Adding streaming support under guidance v0.1 #568

hodlen · 2024-01-03T16:44:13Z

Streaming updates of variables is crucial for my application yet not supported after the v0.1 update. I found the key is about capturing over the syntax tree and have implemented that in a very naive manner. As the result, we can use CaptureEvents to receives the latest Model reference every time a token is generated.

Here is how I use it in my application. Basically, I consume the event_queue of a model running in a separate thread and turn it into an iterator.

LMFunc = Callable[[Model], Model]

def get_vars_recursively(lm: Model) -> Dict[str, str]:
    vars = lm._variables
    if not lm._event_parent:
        return vars
    return {**get_vars_recursively(lm._event_parent), **vars}

def iter_guidance_vars(
    lm: Model, lm_func: LMFunc, timeout_secs=5
) -> Generator[Dict[str, str], None, None]:
    with CaptureEvents(lm) as events:
        worker_thread = threading.Thread(target=lambda: lm_func(lm))
        worker_thread.start()
        first_come_timeout = time.time() + timeout_secs
        while time.time() < first_come_timeout:
            if not events.empty():
                break
        while True:
            if not worker_thread.is_alive():
                for lm_res in events.queue:
                    yield get_vars_recursively(lm_res)
                return
            if not events.empty():
                yield get_vars_recursively(events.get())

I am not sure whether it breaks any other in other aspects. Look forward to your feedbacks and suggestions for any improvements or concerns regarding potential impacts.

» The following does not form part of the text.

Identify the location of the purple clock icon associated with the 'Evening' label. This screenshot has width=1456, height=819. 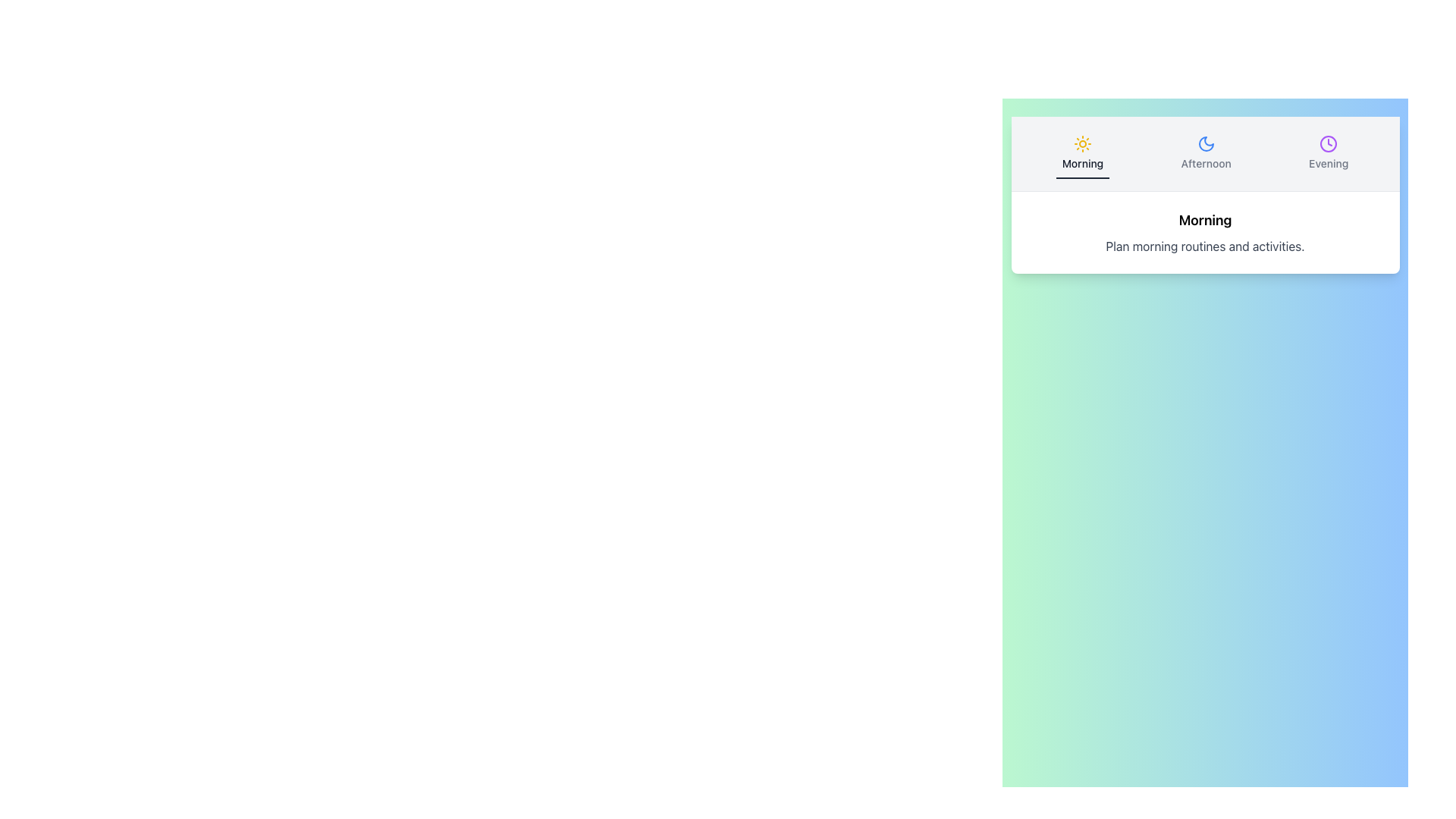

hodlen · 2024-01-03T16:56:36Z

It's worth noting that my implementation has not dealt with event bubbling every well. For nested LM calls, like lm += gen_fn(lm), we can receive the latest model reference when the subroutine generates a token, but it's the model inside gen_fn and seems not the child of lm.

So (1) it doesn't include any variable that has been generated; and (2) we cannot track back to lm from such reference if we want to merge variables from its parent.

slundberg · 2024-01-04T22:02:27Z

Thanks @hodlen ! Streaming is indeed a key feature we need to bring to v0.1. The most tricky part of it is that during a grammar parse there can be multiple valid ways to parse the same text, so if we just yield the current state at the moment it may be ambiguous what the captures should be. So might need to only yield when the parse is not ambiguous. The other complexity is that the captures need to be computed based on the parse, and if we stream the results that means we recompute those captures way more, so there might be a performance consideration to be had there.

I look forward to digging into this more once I get a moment to do so :)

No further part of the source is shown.